Cancer patients’ knowledge expectations during illness trajectory

University of Turku, Department of Nursing Science, Finland
Principal investigator (PI): Heli Vaartio-Rajalin, RN, PhD, Post-doc Researcher,
University of Turku, Department of Nursing Science, Finland
Contacts: Email. heli.vaartio-rajalin(a)abo.fi
+358 (50)5742382

 

The goal of this study was to develop a model for empowering patient education praxis for adult cancer patients during their illness trajectory. The model had two parts: a self-report instrument for identifying and communicating cancer patients’ knowledge expectations during illness trajectory; and an inter-professional screening instrument for cancer patients´ education process (patients´ cognitive resources, knowledge expectations, comprehension outcomes during illness trajectory).
This study combines several datasets from both cancer patients´ and health care professionals´ point of view:

Phase I, 2012-2013: The identification of patients´ cognitive resources, knowledge expectations and information seeking strategies was produced by focus group interviews (n = 37) from oncologic patients in different stages of illness trajectory and from former cancer patients in Cancer Foundation as well as former cancer patients doing support visits. The informants were recruited from Cancer Foundation, and from a hospital (oncologic wards, policlinics) in Finland.

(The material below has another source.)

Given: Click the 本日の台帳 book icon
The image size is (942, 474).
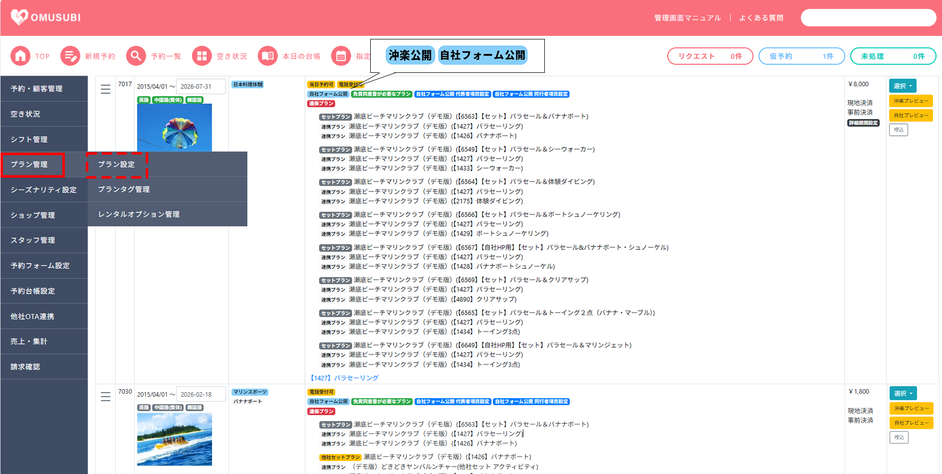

Secondly, in-depth interviews (patients from focus-group sample, n = 16) had focus on identification of significant clinical and situational factors affecting patients´ cognitive resources and knowledge expectations. The interview data was completed with patients´ drawings or conceptual maps explaining their cognitive resources, understanding of their illness and its care.

A third patient data was collected nationally from three hospitals (oncologic wards, policlinics) in Finland (n = 332) and Spain (n = 483) with the instrument Expected Knowledge of Hospital Patients, EKhp ©Leino-Kilpi, Salanterä, Hölttä 2003) in order to get a multicultural data. This 32-item (plus 13 sub-items) instrument measures empowering knowledge expectations.

Phase II, 2013: From the base of results of phase I, a self-report instrument for identifying and communicating cancer patients’ knowledge expectations during illness trajectory was developed
and validated in sample (n = 94) of actual and former cancer patients from four cancer clinics and Cancer Foundation.

Phase III, 2013-2014: The fifth dataset focused on health care professionals’ methods to assess their patients´ cognitive resources and knowledge expectations as well as methods for assessing patients´ comprehension during and after patient education. The data was collected with a method of focus group interviews from cancer nurses, oncologists, radiology nurses and occupational physicians (n = 65) from three hospitals, one private health care organization and a health care center.

Phase IV, 2014-2015: From the base of results of phase III, an inter-professional screening instrument for cancer patients´ education process was developed and evaluated in expert group of oncologic nurses, radiology nurses and oncologists (n = 25) from two cancer clinics as an e-survey.

Phase V, 2015-2016: Patient education intervention. The aim of this phase was two folded. First, the aim was to explore how application of the self-report instrument identifying and communicating cancer patients’ knowledge expectations during illness trajectory affects patients´ perception about their illness and its care, their functional status and their personal growth, in other words their empowerment in patient education. The self-report instrument was given to adult cancer patients at two cancer clinics during March-August 2016. These patients used this instrument in all contacts with health care personnel during the illness trajectory in order to express their knowledge expectations, and patient education is to be planned according to their expectations. Control group of patients got no self-report instrument but the traditional patient education. In both samples, the patients answered to three instruments (BIPQ: Brief Illness Perception Questionnaire, FACT-G: Functional Assessment of Cancer Therapy, and PTGI-SF: Posttraumatic Growth Inventory) before, during and after cancer management process. At the same time, we explored how this patient education intervention affects nurses, radiology nurses and oncologists perceptions about inter-professional collaboration (PINCOM-Q: Perceptions of Inter-Professional Collaboration Questionnaire).

Phase VI, 2016-2017: Model for empowering patient education praxis for adult cancer patients during their illness trajectory was published and disseminated.